» **WHAT YOU HAVE TO DO**
Copy the listing below from the line with "will (365, 210)." to the line with "tap(122, 444)", inclusive, reproducing each line without changes.

**** THE INPUT

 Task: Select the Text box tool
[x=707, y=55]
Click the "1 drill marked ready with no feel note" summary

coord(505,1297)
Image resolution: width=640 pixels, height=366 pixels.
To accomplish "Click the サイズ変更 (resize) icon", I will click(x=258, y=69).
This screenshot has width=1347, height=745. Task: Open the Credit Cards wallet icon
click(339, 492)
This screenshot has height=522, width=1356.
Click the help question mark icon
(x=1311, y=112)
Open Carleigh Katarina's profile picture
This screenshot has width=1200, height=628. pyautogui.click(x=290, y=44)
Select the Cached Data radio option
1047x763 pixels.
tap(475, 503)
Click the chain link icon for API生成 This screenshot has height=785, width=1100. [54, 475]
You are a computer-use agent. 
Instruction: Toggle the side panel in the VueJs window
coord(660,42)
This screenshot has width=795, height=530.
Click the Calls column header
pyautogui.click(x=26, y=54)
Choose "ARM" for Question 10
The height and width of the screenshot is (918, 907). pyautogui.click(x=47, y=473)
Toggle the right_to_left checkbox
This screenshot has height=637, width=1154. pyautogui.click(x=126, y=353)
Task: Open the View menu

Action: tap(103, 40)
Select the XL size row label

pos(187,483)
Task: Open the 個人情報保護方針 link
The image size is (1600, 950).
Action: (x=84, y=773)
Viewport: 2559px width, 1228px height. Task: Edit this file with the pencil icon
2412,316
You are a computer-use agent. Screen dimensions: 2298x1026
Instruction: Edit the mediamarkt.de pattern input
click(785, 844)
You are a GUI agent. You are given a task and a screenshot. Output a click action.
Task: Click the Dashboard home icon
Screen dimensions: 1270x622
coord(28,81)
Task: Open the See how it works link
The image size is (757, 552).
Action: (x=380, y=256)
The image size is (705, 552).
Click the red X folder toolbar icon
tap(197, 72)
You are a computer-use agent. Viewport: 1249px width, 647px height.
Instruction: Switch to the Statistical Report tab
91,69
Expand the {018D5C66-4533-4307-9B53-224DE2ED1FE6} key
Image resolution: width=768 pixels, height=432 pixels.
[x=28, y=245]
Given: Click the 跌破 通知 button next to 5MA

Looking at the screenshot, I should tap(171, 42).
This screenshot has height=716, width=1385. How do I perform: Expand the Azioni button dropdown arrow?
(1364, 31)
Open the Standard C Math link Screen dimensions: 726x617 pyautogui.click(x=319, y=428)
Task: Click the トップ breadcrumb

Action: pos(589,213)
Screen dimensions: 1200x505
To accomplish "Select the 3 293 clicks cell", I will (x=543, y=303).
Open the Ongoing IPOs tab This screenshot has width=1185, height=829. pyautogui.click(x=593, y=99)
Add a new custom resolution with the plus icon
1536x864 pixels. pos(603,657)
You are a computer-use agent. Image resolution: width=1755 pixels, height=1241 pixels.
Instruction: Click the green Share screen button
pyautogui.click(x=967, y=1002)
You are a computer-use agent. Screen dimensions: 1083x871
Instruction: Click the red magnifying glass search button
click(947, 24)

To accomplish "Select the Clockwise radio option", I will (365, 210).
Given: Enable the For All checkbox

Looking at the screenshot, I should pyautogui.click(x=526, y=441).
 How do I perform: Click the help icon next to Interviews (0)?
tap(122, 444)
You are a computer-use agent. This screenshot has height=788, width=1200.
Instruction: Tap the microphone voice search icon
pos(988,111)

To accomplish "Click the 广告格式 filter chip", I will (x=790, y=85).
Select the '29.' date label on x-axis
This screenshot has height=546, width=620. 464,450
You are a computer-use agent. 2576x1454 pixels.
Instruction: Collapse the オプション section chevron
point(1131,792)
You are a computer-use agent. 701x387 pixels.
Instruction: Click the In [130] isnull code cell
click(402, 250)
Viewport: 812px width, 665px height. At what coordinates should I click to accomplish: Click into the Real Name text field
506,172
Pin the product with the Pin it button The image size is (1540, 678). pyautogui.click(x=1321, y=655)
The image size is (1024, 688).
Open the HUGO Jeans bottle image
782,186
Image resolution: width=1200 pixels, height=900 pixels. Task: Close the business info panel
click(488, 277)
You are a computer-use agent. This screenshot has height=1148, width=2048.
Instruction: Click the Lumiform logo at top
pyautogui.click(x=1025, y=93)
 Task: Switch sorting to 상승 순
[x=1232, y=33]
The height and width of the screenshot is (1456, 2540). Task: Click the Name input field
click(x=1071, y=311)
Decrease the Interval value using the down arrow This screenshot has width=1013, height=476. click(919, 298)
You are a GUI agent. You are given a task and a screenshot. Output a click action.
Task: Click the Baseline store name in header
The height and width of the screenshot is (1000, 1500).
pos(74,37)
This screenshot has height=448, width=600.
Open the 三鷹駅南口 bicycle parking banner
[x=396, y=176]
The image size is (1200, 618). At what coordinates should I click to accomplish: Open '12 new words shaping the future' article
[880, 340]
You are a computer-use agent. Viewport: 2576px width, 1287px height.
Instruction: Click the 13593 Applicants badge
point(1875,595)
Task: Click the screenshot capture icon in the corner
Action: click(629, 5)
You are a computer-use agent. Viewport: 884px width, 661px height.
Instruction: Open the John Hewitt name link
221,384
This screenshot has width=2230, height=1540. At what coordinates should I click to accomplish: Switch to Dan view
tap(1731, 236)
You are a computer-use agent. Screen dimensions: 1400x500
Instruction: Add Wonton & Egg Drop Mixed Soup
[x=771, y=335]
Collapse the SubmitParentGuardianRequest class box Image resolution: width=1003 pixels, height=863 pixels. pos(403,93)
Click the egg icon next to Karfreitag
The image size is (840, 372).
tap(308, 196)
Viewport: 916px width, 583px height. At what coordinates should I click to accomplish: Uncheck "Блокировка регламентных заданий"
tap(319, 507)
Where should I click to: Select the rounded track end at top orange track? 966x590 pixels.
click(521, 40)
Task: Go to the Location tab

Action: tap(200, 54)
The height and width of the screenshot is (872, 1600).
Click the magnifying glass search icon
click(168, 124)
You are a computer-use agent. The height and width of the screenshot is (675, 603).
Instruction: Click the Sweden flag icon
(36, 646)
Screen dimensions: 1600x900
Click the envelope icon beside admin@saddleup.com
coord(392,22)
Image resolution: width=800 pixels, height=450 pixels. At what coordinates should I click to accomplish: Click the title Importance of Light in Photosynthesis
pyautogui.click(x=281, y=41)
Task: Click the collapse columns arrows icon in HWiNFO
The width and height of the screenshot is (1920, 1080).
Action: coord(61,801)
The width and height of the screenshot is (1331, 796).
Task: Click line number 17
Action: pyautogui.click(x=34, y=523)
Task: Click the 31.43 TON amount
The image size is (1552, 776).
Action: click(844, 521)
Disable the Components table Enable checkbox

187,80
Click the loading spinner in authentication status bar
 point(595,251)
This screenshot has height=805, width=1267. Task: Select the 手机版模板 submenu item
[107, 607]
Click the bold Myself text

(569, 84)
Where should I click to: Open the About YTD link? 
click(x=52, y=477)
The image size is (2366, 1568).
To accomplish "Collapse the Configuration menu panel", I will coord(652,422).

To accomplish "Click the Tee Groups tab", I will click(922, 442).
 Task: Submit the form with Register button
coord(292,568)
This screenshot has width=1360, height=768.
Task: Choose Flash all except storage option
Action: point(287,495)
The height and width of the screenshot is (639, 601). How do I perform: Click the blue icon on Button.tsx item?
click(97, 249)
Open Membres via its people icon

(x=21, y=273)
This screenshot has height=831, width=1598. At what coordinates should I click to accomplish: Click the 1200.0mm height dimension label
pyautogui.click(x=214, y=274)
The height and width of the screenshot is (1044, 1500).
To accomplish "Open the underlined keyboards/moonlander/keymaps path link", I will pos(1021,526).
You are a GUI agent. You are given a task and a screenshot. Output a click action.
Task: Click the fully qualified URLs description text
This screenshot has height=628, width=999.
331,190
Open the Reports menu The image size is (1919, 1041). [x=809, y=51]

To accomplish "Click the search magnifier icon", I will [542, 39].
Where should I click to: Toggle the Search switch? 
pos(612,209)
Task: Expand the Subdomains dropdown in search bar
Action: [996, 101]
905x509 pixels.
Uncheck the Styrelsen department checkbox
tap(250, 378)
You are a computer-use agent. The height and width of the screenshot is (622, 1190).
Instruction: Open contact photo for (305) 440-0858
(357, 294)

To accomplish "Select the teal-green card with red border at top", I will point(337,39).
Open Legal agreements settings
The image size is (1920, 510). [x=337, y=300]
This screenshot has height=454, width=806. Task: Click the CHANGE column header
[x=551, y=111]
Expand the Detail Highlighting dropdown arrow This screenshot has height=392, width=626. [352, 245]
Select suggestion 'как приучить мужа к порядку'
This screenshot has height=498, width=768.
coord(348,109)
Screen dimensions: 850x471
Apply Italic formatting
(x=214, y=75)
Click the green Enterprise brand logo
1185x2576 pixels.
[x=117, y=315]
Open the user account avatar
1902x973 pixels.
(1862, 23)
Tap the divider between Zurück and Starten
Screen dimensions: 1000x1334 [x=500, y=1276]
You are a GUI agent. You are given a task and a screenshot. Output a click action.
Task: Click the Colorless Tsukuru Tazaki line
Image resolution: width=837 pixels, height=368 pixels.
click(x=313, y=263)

********

» **COMPLETE RESPONSE**
To accomplish "Select the Clockwise radio option", I will (365, 210).
Given: Enable the For All checkbox

Looking at the screenshot, I should pyautogui.click(x=526, y=441).
 How do I perform: Click the help icon next to Interviews (0)?
tap(122, 444)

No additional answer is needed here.